利用TensorFlow1.0搭建卷积神经网络用于识别MNIST数据集,算是深度学习里的hello world吧。虽然只有两个卷积层,但在训练集上的正确率已经基本达到100%了。

代码如下:

# Auther:Chaz
from tensorflow.examples.tutorials.mnist import input_data
import tensorflow as tf

mnist = input_data.read_data_sets("MNIST_data/",one_hot=True)
sess = tf.InteractiveSession()

def weight_variable(shape):
    initial = tf.truncated_normal(shape,stddev=0.1)
    return tf.Variable(initial)
def bias_variable(shape):
    initial = tf.constant(0.1,shape=shape)
    return tf.Variable(initial)
def conv2d(x,W):
    return tf.nn.conv2d(x,W,strides=[1,1,1,1],padding=\'SAME\')
def max_pool_2x2(x):
    return tf.nn.max_pool(x,ksize=[1,2,2,1],strides=[1,2,2,1],padding=\'SAME\')

x = tf.placeholder(tf.float32,[None,784])
y_ = tf.placeholder(tf.float32,[None,10])
x_image = tf.reshape(x,[-1,28,28,1])

W_conv1 = weight_variable([5,5,1,32])
b_conv1 = bias_variable([32])
h_conv1 = tf.nn.relu(conv2d(x_image,W_conv1)+b_conv1)
h_pool1 = max_pool_2x2(h_conv1)

W_conv2 = weight_variable([5,5,32,64])
b_conv2 = bias_variable([64])
h_conv2 = tf.nn.relu(conv2d(h_pool1,W_conv2)+b_conv2)
h_pool2 = max_pool_2x2(h_conv2)

W_fc1 = weight_variable([7*7*64,1024])
b_fc1 = bias_variable([1024])
h_pool2_flat = tf.reshape(h_pool2,[-1,7*7*64])
h_fc1 = tf.nn.relu(tf.matmul(h_pool2_flat,W_fc1)+b_fc1)

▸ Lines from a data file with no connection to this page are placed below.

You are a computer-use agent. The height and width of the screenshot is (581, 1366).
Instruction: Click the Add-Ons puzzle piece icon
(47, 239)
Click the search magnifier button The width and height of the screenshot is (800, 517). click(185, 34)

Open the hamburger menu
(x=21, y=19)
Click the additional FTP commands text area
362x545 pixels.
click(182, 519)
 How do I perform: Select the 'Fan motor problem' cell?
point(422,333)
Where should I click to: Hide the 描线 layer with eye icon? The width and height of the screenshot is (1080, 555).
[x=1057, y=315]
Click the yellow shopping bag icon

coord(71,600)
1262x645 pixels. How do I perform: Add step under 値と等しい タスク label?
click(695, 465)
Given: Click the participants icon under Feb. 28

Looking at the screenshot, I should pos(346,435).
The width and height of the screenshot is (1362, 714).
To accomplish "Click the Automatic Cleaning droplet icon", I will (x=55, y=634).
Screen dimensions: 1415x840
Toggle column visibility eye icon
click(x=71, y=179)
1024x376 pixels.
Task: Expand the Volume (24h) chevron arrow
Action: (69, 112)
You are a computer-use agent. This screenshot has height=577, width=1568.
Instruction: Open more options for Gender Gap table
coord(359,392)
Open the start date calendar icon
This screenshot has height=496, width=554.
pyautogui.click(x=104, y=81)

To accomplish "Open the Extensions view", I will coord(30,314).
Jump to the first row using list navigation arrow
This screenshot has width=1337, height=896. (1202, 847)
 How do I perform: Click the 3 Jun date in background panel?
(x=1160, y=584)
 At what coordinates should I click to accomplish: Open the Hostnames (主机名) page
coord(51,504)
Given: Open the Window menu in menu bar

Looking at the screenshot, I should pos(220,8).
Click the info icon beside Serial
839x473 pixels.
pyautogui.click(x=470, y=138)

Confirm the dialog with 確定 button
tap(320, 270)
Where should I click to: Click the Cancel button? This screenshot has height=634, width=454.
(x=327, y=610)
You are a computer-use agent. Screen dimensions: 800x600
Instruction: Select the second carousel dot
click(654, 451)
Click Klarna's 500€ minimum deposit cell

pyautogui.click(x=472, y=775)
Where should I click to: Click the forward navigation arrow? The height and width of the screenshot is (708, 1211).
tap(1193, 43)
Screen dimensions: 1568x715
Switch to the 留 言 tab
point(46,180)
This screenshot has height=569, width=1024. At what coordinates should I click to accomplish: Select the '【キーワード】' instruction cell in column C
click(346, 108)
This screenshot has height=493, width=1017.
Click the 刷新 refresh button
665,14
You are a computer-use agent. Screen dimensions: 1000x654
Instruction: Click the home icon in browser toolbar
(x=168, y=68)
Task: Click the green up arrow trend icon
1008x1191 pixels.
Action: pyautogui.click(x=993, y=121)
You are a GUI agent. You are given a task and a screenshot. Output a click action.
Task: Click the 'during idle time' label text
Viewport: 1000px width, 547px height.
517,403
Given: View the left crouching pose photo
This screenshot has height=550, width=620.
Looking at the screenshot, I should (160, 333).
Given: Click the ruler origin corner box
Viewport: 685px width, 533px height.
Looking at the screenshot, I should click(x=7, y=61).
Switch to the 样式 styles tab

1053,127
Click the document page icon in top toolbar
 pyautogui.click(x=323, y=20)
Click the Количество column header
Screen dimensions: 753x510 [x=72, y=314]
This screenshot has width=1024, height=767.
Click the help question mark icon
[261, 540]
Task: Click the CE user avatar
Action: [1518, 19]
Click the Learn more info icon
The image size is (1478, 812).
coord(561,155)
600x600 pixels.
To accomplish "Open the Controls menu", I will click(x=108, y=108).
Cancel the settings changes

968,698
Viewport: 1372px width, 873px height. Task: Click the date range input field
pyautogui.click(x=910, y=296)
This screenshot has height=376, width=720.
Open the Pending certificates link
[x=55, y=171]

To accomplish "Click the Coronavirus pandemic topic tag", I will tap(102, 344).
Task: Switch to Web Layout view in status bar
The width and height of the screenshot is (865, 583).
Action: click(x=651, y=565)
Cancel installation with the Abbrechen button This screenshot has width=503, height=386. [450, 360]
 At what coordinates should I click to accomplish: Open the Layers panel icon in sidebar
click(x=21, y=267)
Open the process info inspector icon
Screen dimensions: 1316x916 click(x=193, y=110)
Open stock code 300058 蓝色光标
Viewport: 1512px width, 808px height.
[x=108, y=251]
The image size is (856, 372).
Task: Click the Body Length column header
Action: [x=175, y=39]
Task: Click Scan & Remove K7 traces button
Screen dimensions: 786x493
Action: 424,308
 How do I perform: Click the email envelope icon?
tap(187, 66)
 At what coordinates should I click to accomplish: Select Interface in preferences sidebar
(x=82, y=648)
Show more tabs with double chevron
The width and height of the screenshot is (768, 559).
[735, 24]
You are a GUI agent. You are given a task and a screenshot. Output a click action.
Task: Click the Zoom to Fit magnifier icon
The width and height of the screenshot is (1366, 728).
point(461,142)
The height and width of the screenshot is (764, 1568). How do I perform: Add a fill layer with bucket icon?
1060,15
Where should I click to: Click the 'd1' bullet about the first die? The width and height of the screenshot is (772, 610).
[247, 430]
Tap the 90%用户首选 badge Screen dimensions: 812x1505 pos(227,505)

keep_prob = tf.placeholder(tf.float32)
h_fc1_drop = tf.nn.dropout(h_fc1,keep_prob)
W_fc2 = weight_variable([1024,10])
b_fc2 = bias_variable([10])
y_conv = tf.nn.softmax(tf.matmul(h_fc1_drop,W_fc2)+b_fc2)

cross_entropy = tf.reduce_mean(-tf.reduce_sum(y_*tf.log(y_conv),reduction_indices=[1]))
train_step = tf.train.AdamOptimizer(1e-4).minimize(cross_entropy)

correct_prediction = tf.equal(tf.argmax(y_conv,1),tf.argmax(y_,1))
accuracy = tf.reduce_mean(tf.cast(correct_prediction,tf.float32))

tf.initialize_all_variables().run()#tensorflow 1.0
for i in range(20000):
    batch = mnist.train.next_batch(50)
    if i%100 ==0:
        train_accuacy = accuracy.eval(feed_dict = {x:batch[0],y_:batch[1],keep_prob:1.0})
        print("step %d,train accuarcy %g"%(i,train_accuacy))
    train_step.run(feed_dict={x:batch[0],y_:batch[1],keep_prob:1.0})

print("TEST ACCURACY %g" % accuracy.eval(feed_dict={x:mnist.test.images,y_:mnist.test.labels,keep_prob:1.0}))

训练一共训练了3个多小时,训练效果应当很棒。

但在测试集上,由于一次直接读入10000张图片,内存直接不够用,并没有测试出来。可以利用for循环分多次测试,求平均值。

据说,测试集识别率达到了98%。

还可以进行将训练结果进行保存,否则一次训练几个小时,时间也耗不起啊。